Redis-Powered Vector Similarity Search in Go

A cartoon gopher coming out of a mail envelope in a futuristic background

By Daniel Laczkowski

The problem

AI and vector search is all the rage right now, so you may have thought to create a solution yourself, of course exclusively using Go if you are a fellow enthusiast.

Well, it turns out that you can't (without a little workaround), as the current popular and maintained Go libraries do not support this feature of redis, while the official python one does.

Before we dive into the Go "workaround" that makes this an interesting feature, we need to design the index and predict which queries would be useful to us (or you can skip right to the good part).

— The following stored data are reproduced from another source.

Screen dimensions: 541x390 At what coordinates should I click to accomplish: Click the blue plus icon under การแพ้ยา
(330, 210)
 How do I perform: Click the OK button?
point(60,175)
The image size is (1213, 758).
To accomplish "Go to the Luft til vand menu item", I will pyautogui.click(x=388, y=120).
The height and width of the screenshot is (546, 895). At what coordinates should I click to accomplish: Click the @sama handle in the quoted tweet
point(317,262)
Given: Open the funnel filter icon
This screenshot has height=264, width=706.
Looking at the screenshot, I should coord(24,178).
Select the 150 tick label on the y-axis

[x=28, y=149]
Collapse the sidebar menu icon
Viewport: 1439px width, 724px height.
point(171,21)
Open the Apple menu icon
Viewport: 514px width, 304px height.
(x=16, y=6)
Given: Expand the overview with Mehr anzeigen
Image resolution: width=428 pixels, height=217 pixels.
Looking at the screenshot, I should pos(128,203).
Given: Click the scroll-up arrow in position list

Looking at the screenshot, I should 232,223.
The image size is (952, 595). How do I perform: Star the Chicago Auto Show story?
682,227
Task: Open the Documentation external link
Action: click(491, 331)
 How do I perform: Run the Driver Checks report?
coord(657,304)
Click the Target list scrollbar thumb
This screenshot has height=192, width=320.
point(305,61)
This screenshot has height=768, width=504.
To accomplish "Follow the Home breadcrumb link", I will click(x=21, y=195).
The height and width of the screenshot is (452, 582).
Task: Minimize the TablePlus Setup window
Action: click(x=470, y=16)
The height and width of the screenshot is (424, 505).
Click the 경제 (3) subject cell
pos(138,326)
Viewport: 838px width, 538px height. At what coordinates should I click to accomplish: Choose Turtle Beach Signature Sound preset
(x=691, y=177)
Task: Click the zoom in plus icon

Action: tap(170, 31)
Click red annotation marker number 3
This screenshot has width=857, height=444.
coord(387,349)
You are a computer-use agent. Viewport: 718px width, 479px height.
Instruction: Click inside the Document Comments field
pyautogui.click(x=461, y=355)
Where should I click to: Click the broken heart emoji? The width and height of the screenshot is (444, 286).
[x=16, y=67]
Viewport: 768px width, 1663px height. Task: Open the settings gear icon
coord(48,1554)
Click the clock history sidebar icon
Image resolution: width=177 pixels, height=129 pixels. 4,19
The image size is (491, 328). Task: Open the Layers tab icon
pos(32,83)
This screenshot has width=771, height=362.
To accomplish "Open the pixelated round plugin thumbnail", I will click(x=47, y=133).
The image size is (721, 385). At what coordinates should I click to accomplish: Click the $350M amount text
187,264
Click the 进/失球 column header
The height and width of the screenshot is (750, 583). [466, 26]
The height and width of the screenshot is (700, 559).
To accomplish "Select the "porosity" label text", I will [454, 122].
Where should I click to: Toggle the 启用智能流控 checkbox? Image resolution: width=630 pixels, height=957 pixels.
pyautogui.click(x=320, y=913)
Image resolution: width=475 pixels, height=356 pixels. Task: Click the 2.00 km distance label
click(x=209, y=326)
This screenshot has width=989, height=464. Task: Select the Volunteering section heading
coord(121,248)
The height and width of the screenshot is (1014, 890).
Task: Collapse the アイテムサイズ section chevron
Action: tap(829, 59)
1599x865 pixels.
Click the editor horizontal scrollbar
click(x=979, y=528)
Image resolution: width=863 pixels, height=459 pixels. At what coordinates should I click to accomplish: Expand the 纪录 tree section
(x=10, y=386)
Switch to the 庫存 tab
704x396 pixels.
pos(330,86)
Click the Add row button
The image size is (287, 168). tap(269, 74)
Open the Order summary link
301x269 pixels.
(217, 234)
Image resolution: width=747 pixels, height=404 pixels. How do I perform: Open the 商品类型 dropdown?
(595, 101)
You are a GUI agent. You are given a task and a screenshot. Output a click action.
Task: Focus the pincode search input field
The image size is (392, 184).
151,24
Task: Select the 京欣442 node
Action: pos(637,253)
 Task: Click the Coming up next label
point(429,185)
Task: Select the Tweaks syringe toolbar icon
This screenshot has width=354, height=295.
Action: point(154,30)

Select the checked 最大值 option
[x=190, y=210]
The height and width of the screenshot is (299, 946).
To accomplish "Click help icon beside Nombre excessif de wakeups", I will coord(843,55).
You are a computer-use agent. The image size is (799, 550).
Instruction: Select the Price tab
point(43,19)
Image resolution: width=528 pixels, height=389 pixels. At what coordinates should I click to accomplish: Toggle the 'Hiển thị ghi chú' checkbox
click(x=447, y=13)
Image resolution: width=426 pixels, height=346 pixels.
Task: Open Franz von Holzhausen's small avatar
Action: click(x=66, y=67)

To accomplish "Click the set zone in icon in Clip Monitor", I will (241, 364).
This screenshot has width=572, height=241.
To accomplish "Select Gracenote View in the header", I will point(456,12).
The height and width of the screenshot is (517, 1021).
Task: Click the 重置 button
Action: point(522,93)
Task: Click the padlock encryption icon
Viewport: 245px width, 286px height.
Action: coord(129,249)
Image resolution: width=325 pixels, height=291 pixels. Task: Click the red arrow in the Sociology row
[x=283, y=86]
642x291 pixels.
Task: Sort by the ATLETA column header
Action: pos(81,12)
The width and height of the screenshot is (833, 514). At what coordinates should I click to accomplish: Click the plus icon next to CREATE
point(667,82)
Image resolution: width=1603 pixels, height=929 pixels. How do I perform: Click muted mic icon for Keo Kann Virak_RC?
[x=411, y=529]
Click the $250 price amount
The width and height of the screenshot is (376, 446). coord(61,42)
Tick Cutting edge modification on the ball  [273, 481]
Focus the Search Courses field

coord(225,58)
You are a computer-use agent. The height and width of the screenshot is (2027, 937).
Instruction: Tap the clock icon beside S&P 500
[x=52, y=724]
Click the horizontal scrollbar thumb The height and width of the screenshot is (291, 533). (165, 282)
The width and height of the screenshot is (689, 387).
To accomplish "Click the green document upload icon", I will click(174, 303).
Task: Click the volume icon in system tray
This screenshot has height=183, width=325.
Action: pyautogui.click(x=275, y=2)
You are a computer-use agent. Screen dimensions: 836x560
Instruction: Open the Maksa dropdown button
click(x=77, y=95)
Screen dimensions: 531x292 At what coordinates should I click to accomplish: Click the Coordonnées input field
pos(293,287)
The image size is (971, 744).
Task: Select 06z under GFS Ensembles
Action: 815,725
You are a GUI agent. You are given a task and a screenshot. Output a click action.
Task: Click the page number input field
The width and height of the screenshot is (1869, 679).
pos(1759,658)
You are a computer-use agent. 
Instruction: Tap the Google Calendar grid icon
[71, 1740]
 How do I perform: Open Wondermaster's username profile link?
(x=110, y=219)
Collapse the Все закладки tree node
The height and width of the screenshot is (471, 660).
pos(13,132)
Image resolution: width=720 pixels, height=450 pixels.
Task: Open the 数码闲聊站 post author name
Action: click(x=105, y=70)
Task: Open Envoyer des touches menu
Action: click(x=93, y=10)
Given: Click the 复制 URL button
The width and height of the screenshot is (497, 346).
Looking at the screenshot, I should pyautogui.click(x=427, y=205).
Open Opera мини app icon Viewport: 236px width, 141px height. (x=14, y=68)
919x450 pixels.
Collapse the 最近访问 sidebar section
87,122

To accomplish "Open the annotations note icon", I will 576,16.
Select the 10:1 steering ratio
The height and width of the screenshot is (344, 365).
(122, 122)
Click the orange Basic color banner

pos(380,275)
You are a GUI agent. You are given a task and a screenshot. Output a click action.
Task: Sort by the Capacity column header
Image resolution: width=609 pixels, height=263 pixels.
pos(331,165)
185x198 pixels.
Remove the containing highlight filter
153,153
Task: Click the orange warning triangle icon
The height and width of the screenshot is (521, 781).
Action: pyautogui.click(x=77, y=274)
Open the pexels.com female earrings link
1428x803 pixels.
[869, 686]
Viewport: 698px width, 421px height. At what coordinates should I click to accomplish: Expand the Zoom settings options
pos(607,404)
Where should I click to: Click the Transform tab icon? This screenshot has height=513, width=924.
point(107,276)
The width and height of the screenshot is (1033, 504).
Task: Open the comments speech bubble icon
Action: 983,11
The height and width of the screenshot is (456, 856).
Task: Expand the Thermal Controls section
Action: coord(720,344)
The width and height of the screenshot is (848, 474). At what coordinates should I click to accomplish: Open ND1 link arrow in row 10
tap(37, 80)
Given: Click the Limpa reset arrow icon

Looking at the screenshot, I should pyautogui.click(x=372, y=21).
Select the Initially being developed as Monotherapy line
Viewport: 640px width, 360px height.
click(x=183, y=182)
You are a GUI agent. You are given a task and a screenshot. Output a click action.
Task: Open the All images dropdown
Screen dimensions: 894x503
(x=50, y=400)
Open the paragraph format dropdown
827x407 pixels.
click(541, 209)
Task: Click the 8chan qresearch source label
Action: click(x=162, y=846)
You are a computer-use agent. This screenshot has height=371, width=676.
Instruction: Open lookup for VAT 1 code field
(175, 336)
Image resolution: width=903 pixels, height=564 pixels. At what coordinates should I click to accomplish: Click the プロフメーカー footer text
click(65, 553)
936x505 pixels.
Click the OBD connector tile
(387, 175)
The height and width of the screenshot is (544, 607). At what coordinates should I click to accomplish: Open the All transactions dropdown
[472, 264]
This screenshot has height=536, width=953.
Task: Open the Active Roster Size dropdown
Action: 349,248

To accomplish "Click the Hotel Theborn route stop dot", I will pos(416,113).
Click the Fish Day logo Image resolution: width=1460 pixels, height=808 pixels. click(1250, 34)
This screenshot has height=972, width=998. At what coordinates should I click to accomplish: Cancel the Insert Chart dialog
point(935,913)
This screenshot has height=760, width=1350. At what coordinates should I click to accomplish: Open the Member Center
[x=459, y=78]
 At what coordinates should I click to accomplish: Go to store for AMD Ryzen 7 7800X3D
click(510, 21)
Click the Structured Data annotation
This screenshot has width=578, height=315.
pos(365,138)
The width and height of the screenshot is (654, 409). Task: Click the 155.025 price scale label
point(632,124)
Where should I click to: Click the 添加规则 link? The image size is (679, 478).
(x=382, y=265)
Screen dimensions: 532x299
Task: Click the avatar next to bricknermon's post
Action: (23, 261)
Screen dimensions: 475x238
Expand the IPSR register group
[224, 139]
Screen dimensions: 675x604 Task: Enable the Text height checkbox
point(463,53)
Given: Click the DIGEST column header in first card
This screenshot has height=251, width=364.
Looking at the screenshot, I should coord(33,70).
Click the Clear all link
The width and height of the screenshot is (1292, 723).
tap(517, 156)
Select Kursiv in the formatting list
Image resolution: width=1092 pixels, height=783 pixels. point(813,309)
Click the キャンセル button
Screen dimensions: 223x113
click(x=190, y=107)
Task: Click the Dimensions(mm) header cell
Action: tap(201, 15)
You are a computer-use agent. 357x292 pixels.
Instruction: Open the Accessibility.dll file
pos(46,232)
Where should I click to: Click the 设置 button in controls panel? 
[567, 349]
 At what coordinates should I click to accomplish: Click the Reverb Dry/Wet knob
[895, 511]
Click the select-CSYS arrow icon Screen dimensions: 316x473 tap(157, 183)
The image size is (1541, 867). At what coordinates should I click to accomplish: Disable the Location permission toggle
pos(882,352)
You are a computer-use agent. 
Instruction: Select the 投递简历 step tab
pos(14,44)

Setting up the Vector Index and Choosing a Distance Metric

Similarity search follows an algorithm (in this case it's K-Nearest-Neighbours) which is as simple as it sounds, it returns the closest k vectors (by distance) to your input vector, by a chosen distance metric.

For our distance metric, we can choose from Euclidean distance (think Pythagoras), the inner product, or cosine distance. Here we pick Cosine similarity as it would be the most useful for document similarity, as it compares the angle of two vectors (and hence their overall direction) as opposed to the Euclidean distance as it would be sensitive to the magnitude.

An illustration depicting the difference between euclidean distance and cosine similarity as vector distance metrics.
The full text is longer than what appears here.